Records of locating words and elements
--- --- ---

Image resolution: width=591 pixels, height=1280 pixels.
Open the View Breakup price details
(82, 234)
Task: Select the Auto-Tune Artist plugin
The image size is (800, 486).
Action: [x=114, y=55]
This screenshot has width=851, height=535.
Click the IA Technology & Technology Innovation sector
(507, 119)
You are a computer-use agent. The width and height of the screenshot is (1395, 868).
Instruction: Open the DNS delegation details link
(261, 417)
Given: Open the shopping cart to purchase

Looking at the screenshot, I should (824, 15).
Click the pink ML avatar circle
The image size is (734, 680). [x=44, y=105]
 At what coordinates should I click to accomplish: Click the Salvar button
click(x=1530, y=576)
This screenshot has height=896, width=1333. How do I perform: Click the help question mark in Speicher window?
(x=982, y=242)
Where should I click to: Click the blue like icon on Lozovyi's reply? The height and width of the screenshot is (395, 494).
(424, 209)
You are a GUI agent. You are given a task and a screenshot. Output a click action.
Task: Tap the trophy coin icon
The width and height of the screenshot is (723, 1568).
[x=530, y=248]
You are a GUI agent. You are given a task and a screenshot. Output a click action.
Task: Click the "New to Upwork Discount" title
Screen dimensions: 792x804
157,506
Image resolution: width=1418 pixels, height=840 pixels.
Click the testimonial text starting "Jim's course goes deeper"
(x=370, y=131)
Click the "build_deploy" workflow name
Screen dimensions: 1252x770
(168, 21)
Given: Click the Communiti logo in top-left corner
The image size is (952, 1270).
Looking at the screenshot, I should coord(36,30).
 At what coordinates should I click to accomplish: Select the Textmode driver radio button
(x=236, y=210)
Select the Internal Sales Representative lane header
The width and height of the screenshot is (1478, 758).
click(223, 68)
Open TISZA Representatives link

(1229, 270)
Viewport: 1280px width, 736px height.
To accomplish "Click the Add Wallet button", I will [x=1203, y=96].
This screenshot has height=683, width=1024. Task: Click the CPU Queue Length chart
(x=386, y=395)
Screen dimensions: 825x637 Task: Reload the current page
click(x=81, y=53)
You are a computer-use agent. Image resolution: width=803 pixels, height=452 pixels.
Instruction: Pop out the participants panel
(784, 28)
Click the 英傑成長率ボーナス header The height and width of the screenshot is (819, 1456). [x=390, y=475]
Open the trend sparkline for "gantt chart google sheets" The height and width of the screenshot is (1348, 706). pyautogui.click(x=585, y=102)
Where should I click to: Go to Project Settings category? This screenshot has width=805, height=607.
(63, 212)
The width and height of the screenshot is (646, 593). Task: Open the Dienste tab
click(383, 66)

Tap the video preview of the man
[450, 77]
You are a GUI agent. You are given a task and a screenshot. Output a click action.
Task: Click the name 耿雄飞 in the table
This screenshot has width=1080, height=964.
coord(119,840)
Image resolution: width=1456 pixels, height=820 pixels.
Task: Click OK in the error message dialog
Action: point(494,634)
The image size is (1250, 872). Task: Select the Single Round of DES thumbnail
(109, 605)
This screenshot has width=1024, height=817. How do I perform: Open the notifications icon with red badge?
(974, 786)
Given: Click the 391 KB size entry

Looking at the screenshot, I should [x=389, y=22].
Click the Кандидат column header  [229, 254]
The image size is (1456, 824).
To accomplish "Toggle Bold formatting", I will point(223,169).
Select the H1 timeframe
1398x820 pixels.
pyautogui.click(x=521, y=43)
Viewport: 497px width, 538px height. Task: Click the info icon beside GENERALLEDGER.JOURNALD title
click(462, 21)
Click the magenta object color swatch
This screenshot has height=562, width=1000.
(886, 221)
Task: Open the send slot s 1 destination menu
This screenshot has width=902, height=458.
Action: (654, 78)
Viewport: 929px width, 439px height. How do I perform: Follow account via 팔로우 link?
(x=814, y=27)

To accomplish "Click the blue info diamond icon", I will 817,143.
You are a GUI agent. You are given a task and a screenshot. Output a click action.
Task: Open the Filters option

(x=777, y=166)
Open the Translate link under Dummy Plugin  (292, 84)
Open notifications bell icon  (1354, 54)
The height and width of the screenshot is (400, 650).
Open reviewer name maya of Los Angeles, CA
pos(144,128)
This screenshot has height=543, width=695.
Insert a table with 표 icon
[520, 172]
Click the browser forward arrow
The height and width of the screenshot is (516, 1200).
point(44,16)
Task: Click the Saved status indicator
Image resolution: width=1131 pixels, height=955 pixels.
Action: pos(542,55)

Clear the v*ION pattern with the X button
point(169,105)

--- --- ---

** PROBLEM REQUIREMENTS **
Copy out the material from its first line through the line that contains "(x=386, y=395)", including that line. Leave every line unchanged.

** SOLUTION TO THE PROBLEM **
Image resolution: width=591 pixels, height=1280 pixels.
Open the View Breakup price details
(82, 234)
Task: Select the Auto-Tune Artist plugin
The image size is (800, 486).
Action: [x=114, y=55]
This screenshot has width=851, height=535.
Click the IA Technology & Technology Innovation sector
(507, 119)
You are a computer-use agent. The width and height of the screenshot is (1395, 868).
Instruction: Open the DNS delegation details link
(261, 417)
Given: Open the shopping cart to purchase

Looking at the screenshot, I should (824, 15).
Click the pink ML avatar circle
The image size is (734, 680). [x=44, y=105]
 At what coordinates should I click to accomplish: Click the Salvar button
click(x=1530, y=576)
This screenshot has height=896, width=1333. How do I perform: Click the help question mark in Speicher window?
(x=982, y=242)
Where should I click to: Click the blue like icon on Lozovyi's reply? The height and width of the screenshot is (395, 494).
(424, 209)
You are a GUI agent. You are given a task and a screenshot. Output a click action.
Task: Tap the trophy coin icon
The width and height of the screenshot is (723, 1568).
[x=530, y=248]
You are a GUI agent. You are given a task and a screenshot. Output a click action.
Task: Click the "New to Upwork Discount" title
Screen dimensions: 792x804
157,506
Image resolution: width=1418 pixels, height=840 pixels.
Click the testimonial text starting "Jim's course goes deeper"
(x=370, y=131)
Click the "build_deploy" workflow name
Screen dimensions: 1252x770
(168, 21)
Given: Click the Communiti logo in top-left corner
The image size is (952, 1270).
Looking at the screenshot, I should coord(36,30).
 At what coordinates should I click to accomplish: Select the Textmode driver radio button
(x=236, y=210)
Select the Internal Sales Representative lane header
The width and height of the screenshot is (1478, 758).
click(223, 68)
Open TISZA Representatives link

(1229, 270)
Viewport: 1280px width, 736px height.
To accomplish "Click the Add Wallet button", I will [x=1203, y=96].
This screenshot has height=683, width=1024. Task: Click the CPU Queue Length chart
(x=386, y=395)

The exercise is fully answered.